Niimi Y, Morita S, Kaya K
Department of Anesthesiology, Juntendo University, School of Medicine, Tokyo, Japan.
J Cardiothorac Vasc Anesth. 1993 Jun;7(3):294-9. doi: 10.1016/1053-0770(93)90008-9.
The value of transesophageal echocardiography (TEE) for detecting saphenous vein coronary graft (SVG) flow was investigated. Thirty-five consecutive patients undergoing elective coronary artery bypass grafting (CABG) were studied intraoperatively. SVG flow characteristics obtained by TEE were compared with those gathered by an electromagnetic flowmeter (EMF). A total of 59 patent bypass grafts were examined. Pulsed-wave Doppler signals could be detected in 38/59 of the grafts studied (64.4%).
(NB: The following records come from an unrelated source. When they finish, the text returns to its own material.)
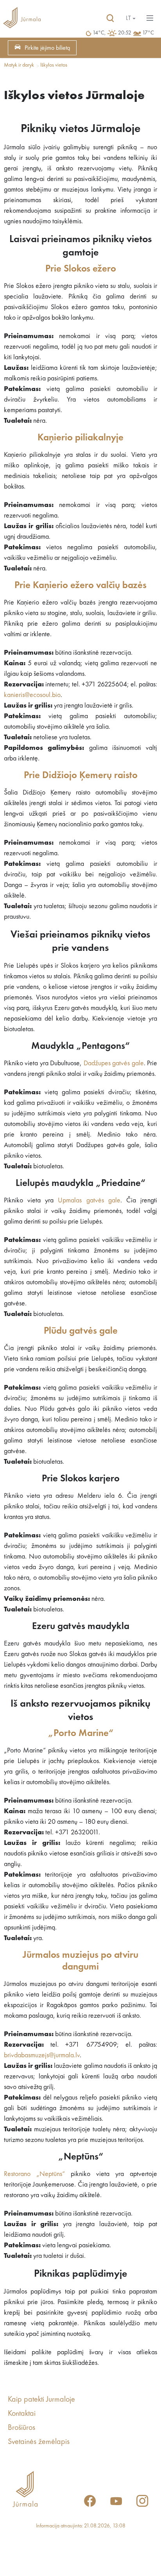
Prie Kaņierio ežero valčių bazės (80, 585)
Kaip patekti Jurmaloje (41, 2400)
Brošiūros (21, 2428)
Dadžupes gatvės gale (114, 1063)
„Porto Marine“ (80, 1733)
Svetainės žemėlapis (39, 2442)
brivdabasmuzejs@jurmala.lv (42, 2055)
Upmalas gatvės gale (89, 1200)
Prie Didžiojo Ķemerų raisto (81, 775)
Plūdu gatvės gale (81, 1331)
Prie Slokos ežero (80, 269)
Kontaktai (22, 2414)
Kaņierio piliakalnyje (80, 438)
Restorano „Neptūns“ (34, 2174)
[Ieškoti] (110, 18)
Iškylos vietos (53, 65)
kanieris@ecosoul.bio (32, 695)
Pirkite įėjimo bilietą (47, 48)
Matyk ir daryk (19, 65)
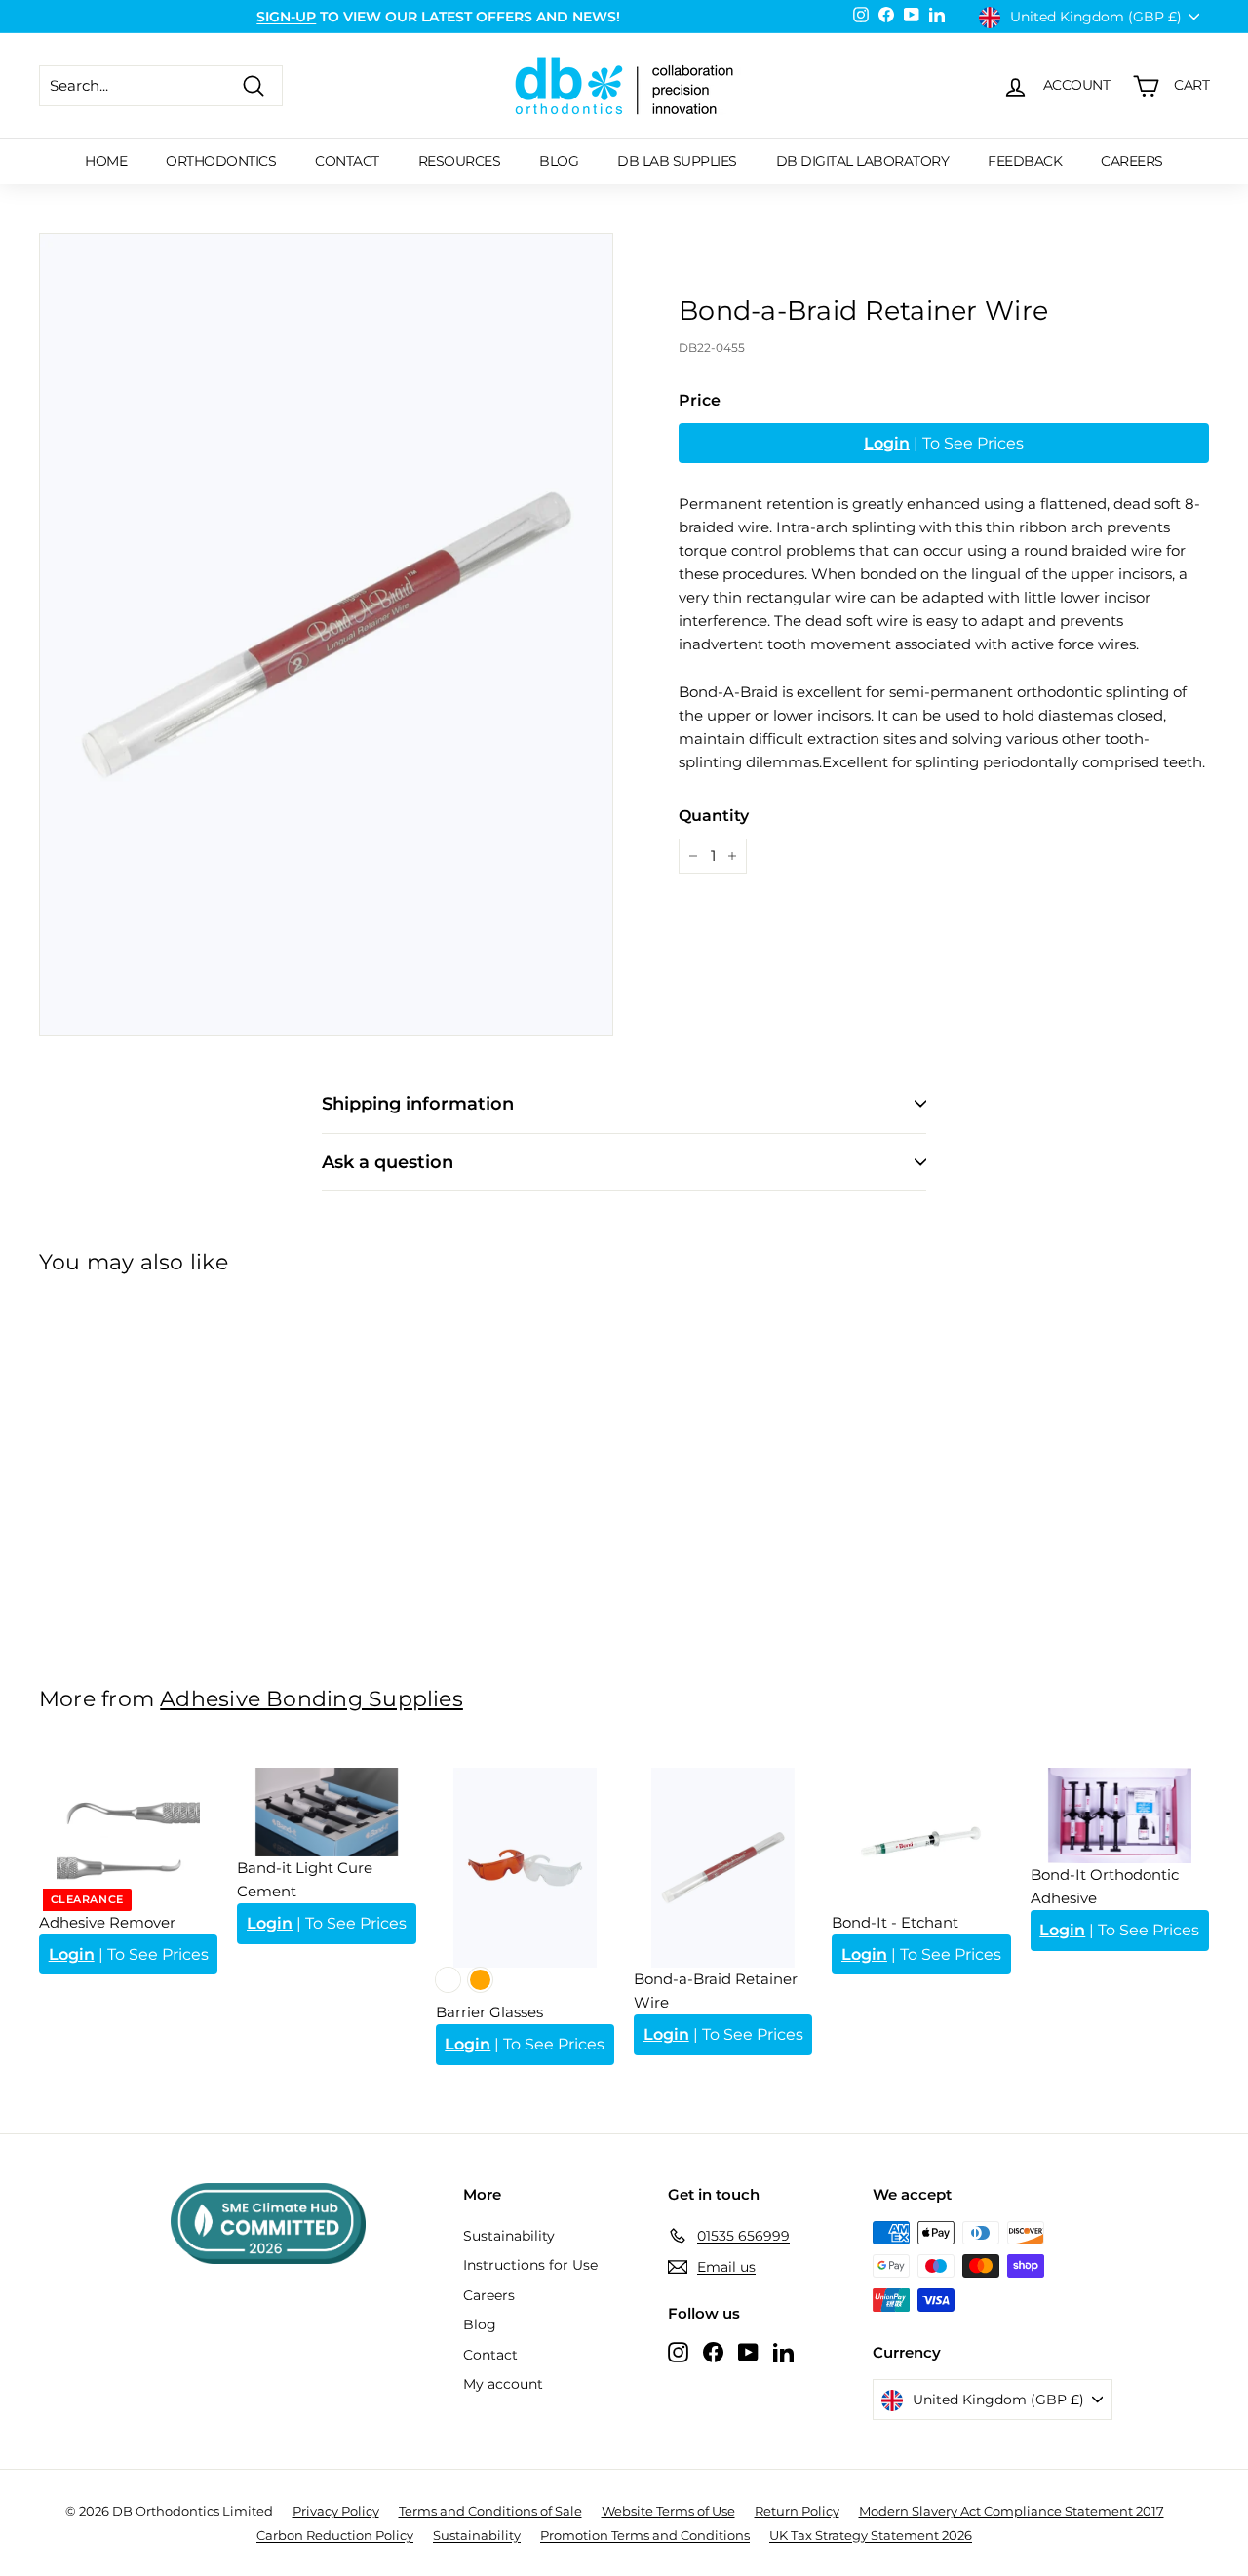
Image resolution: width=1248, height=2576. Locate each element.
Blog (558, 161)
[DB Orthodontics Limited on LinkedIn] (783, 2351)
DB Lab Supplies (677, 161)
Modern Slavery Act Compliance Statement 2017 (1011, 2510)
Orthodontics (221, 161)
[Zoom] (326, 634)
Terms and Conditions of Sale (490, 2510)
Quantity (714, 815)
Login (887, 443)
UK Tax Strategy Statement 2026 (870, 2535)
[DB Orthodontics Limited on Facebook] (713, 2351)
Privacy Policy (335, 2510)
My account (503, 2384)
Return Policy (797, 2510)
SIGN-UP (286, 16)
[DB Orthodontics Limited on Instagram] (678, 2351)
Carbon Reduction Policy (334, 2535)
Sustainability (509, 2235)
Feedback (1025, 161)
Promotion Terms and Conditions (645, 2535)
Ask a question (387, 1162)
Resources (459, 161)
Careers (1132, 161)
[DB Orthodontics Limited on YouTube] (748, 2351)
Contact (347, 161)
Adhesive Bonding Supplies (311, 1698)
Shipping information (418, 1103)
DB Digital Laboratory (863, 161)
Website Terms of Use (668, 2510)
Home (106, 161)
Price (700, 400)
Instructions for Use (530, 2265)
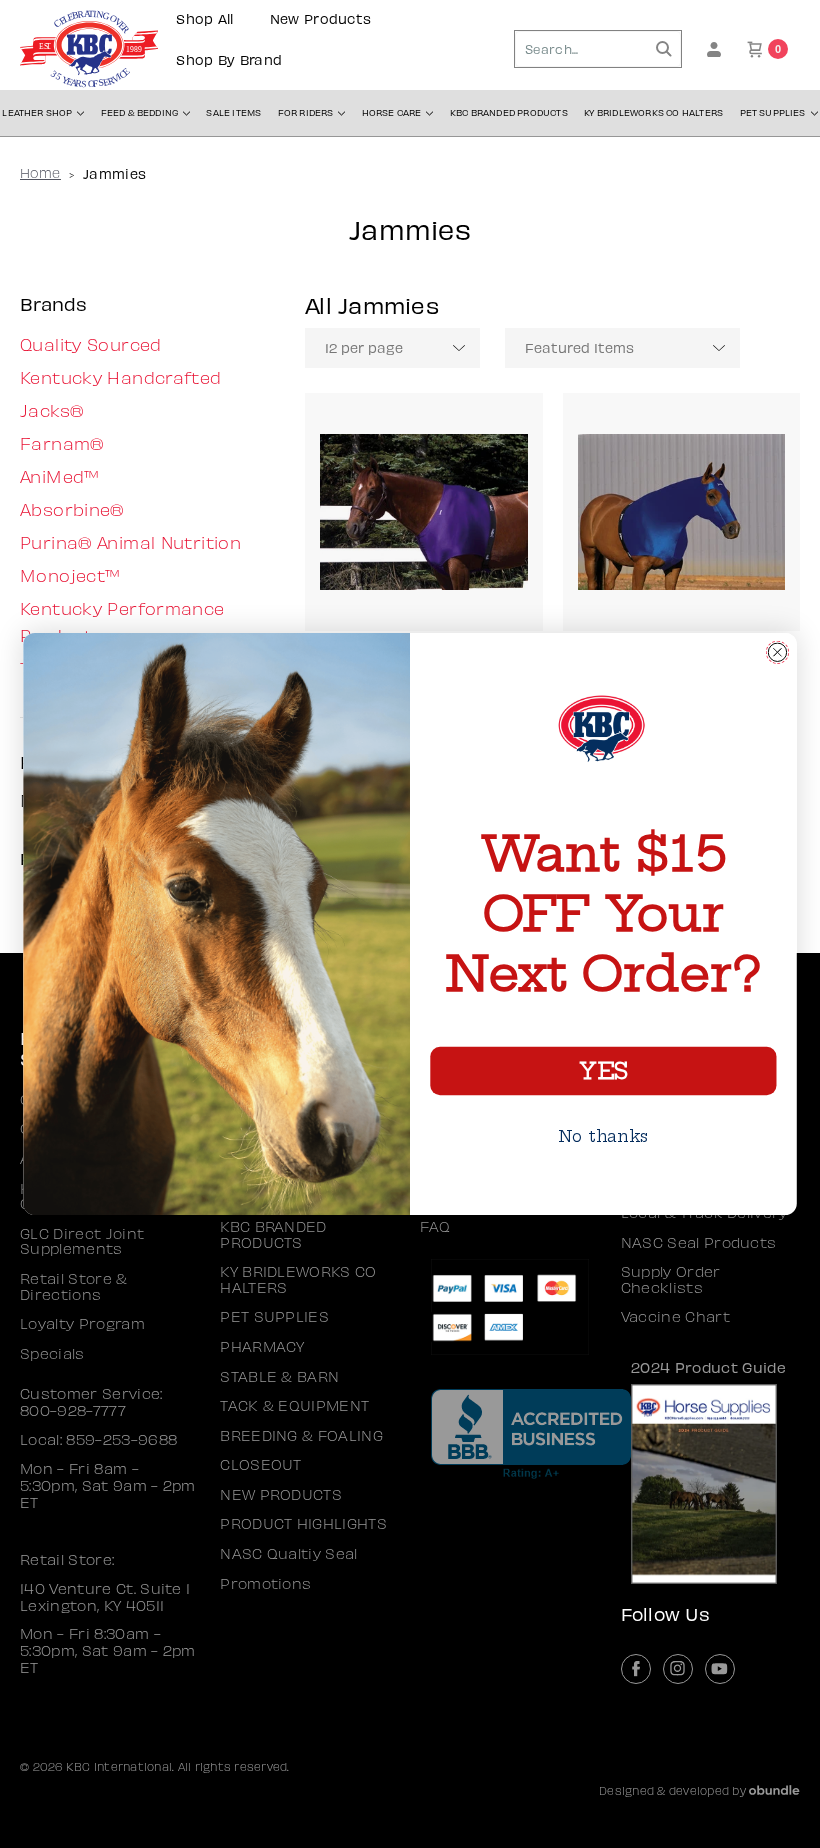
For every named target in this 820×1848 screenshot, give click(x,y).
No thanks (603, 1135)
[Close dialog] (777, 651)
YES (603, 1071)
The detection rate was the same for all types of grafts encountered (left anterior descending, right coronary, left circumflex, and lateral ventricular branches). The flow profiles obtained by TEE were very similar to those detected by EMF. Both profiles showed a bifid appearance with maximal flow in late diastole. The peak velocity seen in a SVG during diastole was 39.0 +/- 12.7 cm/sec. Graft volume determined by TEE correlated well with data obtained by EMF (r = 0.84). TEE is an attractive technique for noninvasively detecting phasic flow in SVGs; however, the flow detection rate is too low for the routine evaluation of graft patency.